Истина проста: он ей всем обязан, а она ничего ему не должна.
И ладно бы кто-то другой учил его жизни, но, сука, Сокол, который ни одной юбки не пропускает и вообще не парится, меняя баб, как резинки. Уж точно в его коллекции были те, которым он разбил сердце. Но что-то мозолей на его коленях от замаливания грехов Наварский не замечал.
Да, возможно, Света была куда ранимей, чем он предполагал, — думал Игорь, стоя под душем.
Возможно, из тех, кого несчастная любовь толкает на крайности: резать вены, топиться, вешаться. Может, на это намекал Соколов, когда говорил, что с ней так нельзя, что бросить её Наварский не сможет, и отец — причина её расстройств, но… Во-первых, с чего он решил, что она влюблена. Во-вторых, с чего это Сокол возомнил себя психиатром и стал ставить диагнозы? Человека более здравомыслящего, деликатного и сдержанного, чем Света, Наварский ещё не встречал. А в-третьих, с чего Сокол вдруг взял на себя роль её защитника и покровителя?
Не просто покровителя, а буквально толкал Наварского изменить жене. Сделать выбор без выбора: жена его всё равно не простит, а Света из тех, кого нельзя бросать.
Он ответил на звонок доставки из ресторана прямо из ванной.

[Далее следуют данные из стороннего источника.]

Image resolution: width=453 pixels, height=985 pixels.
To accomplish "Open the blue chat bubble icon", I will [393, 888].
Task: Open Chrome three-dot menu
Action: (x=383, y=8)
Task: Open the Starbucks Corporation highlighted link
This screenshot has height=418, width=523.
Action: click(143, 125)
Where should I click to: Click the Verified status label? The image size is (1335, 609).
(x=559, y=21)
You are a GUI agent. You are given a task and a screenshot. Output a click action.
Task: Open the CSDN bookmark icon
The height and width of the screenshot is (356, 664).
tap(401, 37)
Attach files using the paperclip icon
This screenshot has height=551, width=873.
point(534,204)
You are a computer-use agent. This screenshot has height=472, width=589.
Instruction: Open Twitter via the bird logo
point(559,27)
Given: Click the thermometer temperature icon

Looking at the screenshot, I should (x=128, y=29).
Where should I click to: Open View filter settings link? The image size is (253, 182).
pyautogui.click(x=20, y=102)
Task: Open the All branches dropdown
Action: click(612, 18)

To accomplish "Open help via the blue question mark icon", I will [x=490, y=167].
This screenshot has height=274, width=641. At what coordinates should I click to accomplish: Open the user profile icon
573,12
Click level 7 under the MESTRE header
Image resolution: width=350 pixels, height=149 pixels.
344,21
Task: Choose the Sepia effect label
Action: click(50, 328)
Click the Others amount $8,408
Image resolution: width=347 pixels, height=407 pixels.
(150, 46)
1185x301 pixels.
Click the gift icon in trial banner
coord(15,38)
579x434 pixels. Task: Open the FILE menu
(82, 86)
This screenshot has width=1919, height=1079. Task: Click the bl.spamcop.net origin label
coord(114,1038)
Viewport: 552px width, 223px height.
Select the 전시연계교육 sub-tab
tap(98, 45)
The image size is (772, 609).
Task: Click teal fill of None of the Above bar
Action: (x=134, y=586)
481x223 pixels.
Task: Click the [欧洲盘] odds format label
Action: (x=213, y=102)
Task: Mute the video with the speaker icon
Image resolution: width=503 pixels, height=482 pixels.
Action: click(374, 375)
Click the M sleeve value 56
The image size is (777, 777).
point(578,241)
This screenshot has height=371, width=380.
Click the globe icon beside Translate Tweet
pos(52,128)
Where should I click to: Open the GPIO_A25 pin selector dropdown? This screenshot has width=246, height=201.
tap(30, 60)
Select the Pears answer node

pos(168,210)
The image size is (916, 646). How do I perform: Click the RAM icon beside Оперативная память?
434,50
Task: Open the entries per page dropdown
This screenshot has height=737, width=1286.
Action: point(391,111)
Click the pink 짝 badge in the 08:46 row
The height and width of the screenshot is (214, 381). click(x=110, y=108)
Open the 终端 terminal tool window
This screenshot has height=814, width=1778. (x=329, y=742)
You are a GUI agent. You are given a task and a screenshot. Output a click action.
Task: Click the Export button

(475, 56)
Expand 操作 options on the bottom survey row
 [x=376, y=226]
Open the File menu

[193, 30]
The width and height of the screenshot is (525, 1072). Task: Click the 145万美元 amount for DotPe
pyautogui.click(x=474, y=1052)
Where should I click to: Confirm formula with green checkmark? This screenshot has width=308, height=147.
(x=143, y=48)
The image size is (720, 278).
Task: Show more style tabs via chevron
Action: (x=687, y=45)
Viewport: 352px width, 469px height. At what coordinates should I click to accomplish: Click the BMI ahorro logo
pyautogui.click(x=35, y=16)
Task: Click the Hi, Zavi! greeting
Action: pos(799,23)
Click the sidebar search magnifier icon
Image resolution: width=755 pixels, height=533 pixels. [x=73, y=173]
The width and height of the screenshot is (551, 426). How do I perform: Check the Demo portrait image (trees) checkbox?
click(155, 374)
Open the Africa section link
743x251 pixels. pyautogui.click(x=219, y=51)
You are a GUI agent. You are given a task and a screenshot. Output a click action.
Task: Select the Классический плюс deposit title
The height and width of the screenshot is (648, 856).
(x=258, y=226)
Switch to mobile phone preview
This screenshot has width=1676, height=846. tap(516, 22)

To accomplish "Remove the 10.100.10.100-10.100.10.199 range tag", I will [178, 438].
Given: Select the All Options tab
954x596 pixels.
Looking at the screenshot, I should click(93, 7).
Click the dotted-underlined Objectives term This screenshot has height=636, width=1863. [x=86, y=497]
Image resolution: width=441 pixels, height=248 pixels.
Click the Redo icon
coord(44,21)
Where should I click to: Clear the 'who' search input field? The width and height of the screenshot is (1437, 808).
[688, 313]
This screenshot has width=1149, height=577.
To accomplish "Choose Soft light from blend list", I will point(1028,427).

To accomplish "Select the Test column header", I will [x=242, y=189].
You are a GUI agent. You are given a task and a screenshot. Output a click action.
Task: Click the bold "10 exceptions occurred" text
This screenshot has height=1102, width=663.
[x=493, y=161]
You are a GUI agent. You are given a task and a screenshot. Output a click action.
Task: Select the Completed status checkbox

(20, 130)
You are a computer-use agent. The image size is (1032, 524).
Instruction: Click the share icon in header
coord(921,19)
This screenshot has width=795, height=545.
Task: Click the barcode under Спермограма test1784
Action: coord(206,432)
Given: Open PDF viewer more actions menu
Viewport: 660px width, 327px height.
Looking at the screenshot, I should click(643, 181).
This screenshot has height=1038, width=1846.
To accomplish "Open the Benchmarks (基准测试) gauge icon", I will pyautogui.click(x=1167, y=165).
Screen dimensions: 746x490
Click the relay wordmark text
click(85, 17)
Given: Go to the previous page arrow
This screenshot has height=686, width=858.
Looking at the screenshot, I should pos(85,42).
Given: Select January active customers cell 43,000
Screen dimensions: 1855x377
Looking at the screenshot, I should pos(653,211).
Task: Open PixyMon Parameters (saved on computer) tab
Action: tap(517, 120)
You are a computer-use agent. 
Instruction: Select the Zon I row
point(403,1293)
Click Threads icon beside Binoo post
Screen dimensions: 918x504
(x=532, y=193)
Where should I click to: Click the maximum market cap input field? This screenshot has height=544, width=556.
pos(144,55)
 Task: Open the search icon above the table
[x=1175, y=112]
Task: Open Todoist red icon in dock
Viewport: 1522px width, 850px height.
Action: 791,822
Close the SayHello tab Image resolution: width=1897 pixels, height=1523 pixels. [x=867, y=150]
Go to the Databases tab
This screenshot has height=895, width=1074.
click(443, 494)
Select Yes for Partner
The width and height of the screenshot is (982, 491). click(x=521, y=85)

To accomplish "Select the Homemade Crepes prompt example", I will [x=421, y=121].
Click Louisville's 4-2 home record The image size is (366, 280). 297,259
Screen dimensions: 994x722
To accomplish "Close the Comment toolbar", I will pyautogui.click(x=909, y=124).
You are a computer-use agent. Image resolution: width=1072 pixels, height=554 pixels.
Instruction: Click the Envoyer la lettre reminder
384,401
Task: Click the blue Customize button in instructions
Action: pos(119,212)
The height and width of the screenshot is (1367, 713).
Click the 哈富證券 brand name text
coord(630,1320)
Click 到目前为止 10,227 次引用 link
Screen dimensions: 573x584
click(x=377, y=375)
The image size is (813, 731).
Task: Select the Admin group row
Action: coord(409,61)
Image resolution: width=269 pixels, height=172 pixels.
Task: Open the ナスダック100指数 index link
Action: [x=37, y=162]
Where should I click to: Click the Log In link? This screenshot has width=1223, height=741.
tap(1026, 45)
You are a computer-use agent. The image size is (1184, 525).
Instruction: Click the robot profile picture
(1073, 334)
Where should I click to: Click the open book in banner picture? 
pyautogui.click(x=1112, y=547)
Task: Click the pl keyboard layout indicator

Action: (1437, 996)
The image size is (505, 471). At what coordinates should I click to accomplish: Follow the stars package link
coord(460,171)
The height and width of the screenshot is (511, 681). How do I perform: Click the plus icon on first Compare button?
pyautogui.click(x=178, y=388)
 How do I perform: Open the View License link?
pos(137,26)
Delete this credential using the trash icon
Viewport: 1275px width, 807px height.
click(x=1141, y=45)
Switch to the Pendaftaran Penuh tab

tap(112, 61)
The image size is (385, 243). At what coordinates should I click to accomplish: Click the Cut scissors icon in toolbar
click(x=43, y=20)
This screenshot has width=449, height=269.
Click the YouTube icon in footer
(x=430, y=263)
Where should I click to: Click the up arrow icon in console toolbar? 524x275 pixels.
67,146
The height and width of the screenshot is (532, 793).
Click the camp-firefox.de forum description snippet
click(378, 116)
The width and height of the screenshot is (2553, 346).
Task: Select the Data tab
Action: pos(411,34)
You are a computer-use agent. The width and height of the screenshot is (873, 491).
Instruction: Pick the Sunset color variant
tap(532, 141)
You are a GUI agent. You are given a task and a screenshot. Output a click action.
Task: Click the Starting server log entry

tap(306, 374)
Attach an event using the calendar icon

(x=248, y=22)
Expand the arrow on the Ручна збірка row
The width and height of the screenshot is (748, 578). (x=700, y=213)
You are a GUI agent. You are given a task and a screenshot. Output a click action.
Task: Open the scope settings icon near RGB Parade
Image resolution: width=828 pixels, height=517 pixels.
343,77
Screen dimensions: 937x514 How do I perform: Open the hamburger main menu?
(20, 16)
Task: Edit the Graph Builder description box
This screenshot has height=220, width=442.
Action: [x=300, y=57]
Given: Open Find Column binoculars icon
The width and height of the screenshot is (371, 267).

Стюард открыл дверь своим ключом, накрыл на стол и ушёл, пока Игорь заканчивал «водные процедуры».
И едва успел натянуть халат, когда в дверь постучали.
Глава 25. Валерия
Такси остановилось у гостиницы. Швейцар открыл дверь.
Уверена, Наварский снял номер на последнем этаже, поэтому я сразу пошла к лифтам.
Придирчиво осмотрела себя в зеркале, пока тот полз, отщёлкивая этажи.
Надо было, наверное, платье надеть, а не наскоро втискиваться в тесноватые джинсы, — подтянула я их повыше на животе. Поправила на губах блеск. Расправила плечи.
Выдохнула.
Последний этаж.
Двери лифта вздрогнули и начали медленно расползаться в стороны.
Я даже слегка наклонилась, готовая шагнуть наружу из лифта, когда её увидела.
Тощая брюнетка как раз закончила расстёгивать плащ, сунула в карманы концы пояса и постучала в номер Наварского.
Короткое платье. Высокие сапоги. Голые коленки.
Бегло скользнув по мне взглядом, она глубоко вздохнула и сосредоточилась на двери. Поправила на плече ремешок сумки, сглотнула, тряхнула головой, словно закончила чистить пёрышки. Задрала кверху острый клювик.
По этому клювику и короткой стрижке я её и узнала.
Странно, но она заметно нервничала. И вид имела бледный, словно шла на эшафот. Или прощаться с девственностью, — усмехнулась я.
Ну серьёзно, где она и где девственность? Ощущение, что на ней печати ставить некуда. Наварский у неё может даже не единственный. Выглядит как тощая шалава, ещё и не самая дорогая. Измученно, словно это её последний клиент за день.
Господи, на кого он повёлся? — выдохнула я.
Ладно бы нашёл девочку из хорошей семьи. Наварского всегда завораживали эдакие дворянские гнёзда — интеллигентные семьи с историей. Нравились невинные тургеневские барышни, привлекала закрытая богемная среда, очаровывали соборы и музеи. Его куда больше интересовали экскурсии, чем пляж, выставки, чем торговые центры. И привлекало то, что Игорю не могли дать родители — жизнь в городе с богатой историей, в какой-нибудь культурной столице. Поэтому он и приехал поступать в Питер.
Но эту бабу даже приличной не назовёшь. Чахлая, потрёпанная, как больной воробей.